In the writer’s line of fortune one might hear the melody of magic from the English fairytales. In the prelude the 12-year-old boy read The Forsyte Saga, fell in love with England and got passionate for its culture and history for all his life. In the intermezzo he studied and served as a military engineer in the Air Forces of the former USSR. In the culmination after having resigned Hamburh went to Oxford where he gathered materials and worked in the library. He touched the old chestnut on which, according to Lewis Carroll, the Cheshire Cat had set smiling mysteriously… Shortly after Hamburh came up with the interesting guidebook for the English children’s literature, which was a bestseller in the 1990s and was completed and republished last under the title The Wonderland of Alice and Harry Potter. The hobby turned out to be a vocation as after the bright debut the equally interesting books about the British detective stories, humor, music, and sports appeared [by the way the kind preface for the book Paradoxes of the English Music of the 20th Century was written by Roman Kofman. – Author].
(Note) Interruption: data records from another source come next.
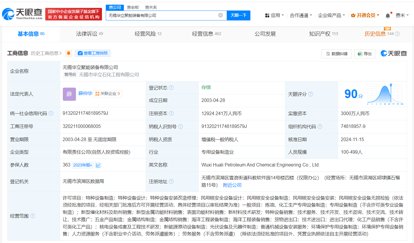Expand the 应用 dropdown menu
Screen dimensions: 414x243
click(x=275, y=15)
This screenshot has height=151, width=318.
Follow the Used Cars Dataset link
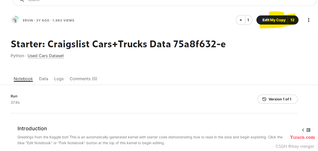point(46,56)
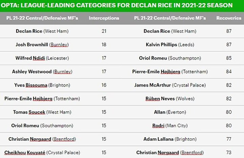Click Tomas Soucek (West Ham) name

pyautogui.click(x=42, y=112)
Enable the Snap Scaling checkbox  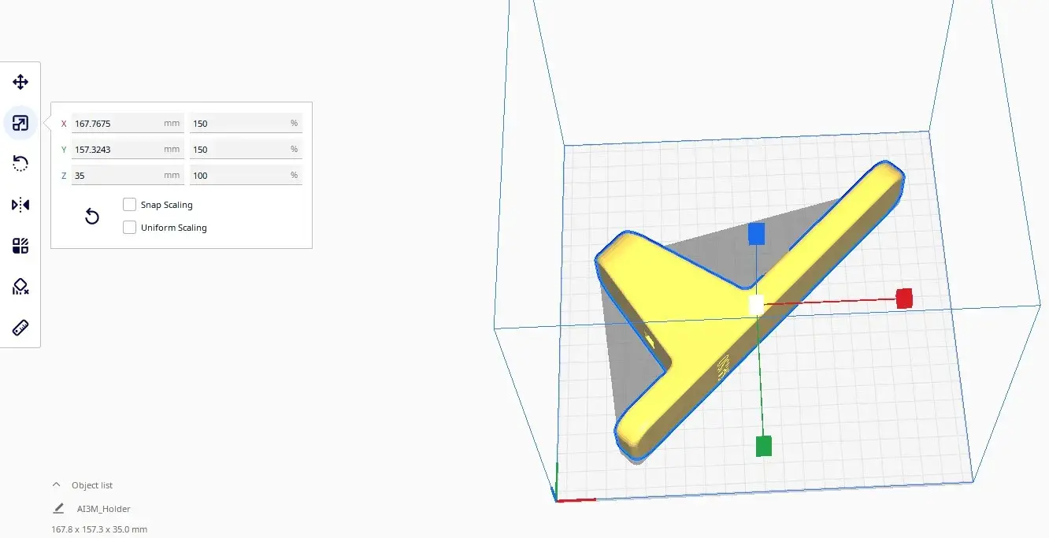(130, 205)
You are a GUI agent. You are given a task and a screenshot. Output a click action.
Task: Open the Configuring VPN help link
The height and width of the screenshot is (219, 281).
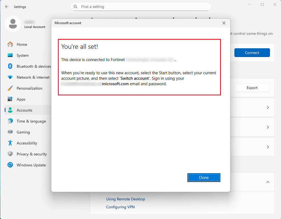coord(120,207)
The new book by Leonid Hamburh The English Club. Beginning, History, Traditions, Curiosities… (Kyiv, Veselka, 2013) suggests immerging into the world of gentlemen and eccentrics, poets and sportsmen, pilots and literature characters. The reader will lift the curtain of the elite clubs in anonymous buildings of St. James Street and Pall Mall Street: the Londoners humorously call this place the clubland. Probably, some would like to check the well-known proverb about the oldest London’s club: “There is nothing that could not be resolved within an hour with a glass of sherry in the White’s Club.” The mystery of the name of PEN Club will be revealed as it was made out of the first letters of the words Poets, Essayists, and Novelists. The lists of participants of different clubs can be read as the British Encyclopedia. Thus the members of Athenaeum Club were Charles Dickens and Charles Darwin, Michael Faraday and Arthur Conan-Doyle, William Thackeray and Walter Scott! The members of Garrick Club, named after the great English actor David Garrick were Somerset Maugham, Alan Milne, Peter Ustinov, Yehudi Menuhin and the members of Art Club were Franz Liszt, Claude Monet, Auguste Rodin and Ivan Turgenev…
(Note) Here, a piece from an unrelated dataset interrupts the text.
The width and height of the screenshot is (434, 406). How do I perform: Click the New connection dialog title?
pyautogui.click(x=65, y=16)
The topic of clubs in the works of English writers is surprisingly fresh. Let’s recall Charles Dickens’ Pickwick Club, the weirdest club of clams called Diogenes Club in Arthur Conan-Doyle’s book, the phantom in Serena Club from the story by Herbert Wells, Twelve True Fishermen Club in a story by Gilbert Chesterton, Drones Club for gentlemen and the club for battlers in the stories about Jeeves and Wooster by Pelham Grenville Wodehouse.
The book also contains chapters about famed military and sports clubs: the Royal Navy Club and the Royal Air Force Club, London Marylebone Cricket Club and All England Lawn Tennis Club. By the way, the author was a member of London Victory Services Club where he repeatedly stayed.
Today the British clubs which are the national heritage are indissolubly tied to the history of Great Britain. However, the idea itself is paradoxical: the club, designed as a space for ideal communication allows holing up and forgetting about annoying reality for some time. The clubs of birdwatchers, bell listeners and funny eccentrics who gather on the 13th of every month, walk indoors with their umbrellas open, spill salt and drink from cracked glasses oppose their weirdness to the vanities of the world. One of the members of meetings at the Mermaid tavern was right saying “All the world is a stage”!
By the way, the book Great Britain. Sports Creation presented in London Pushkin House was announced as Great Britain Seen by a Ukrainian Gentleman. And the other day the Ukrainian gentleman Leonid Hamburh presented his book The English Club in the Kyiv House of Scientists.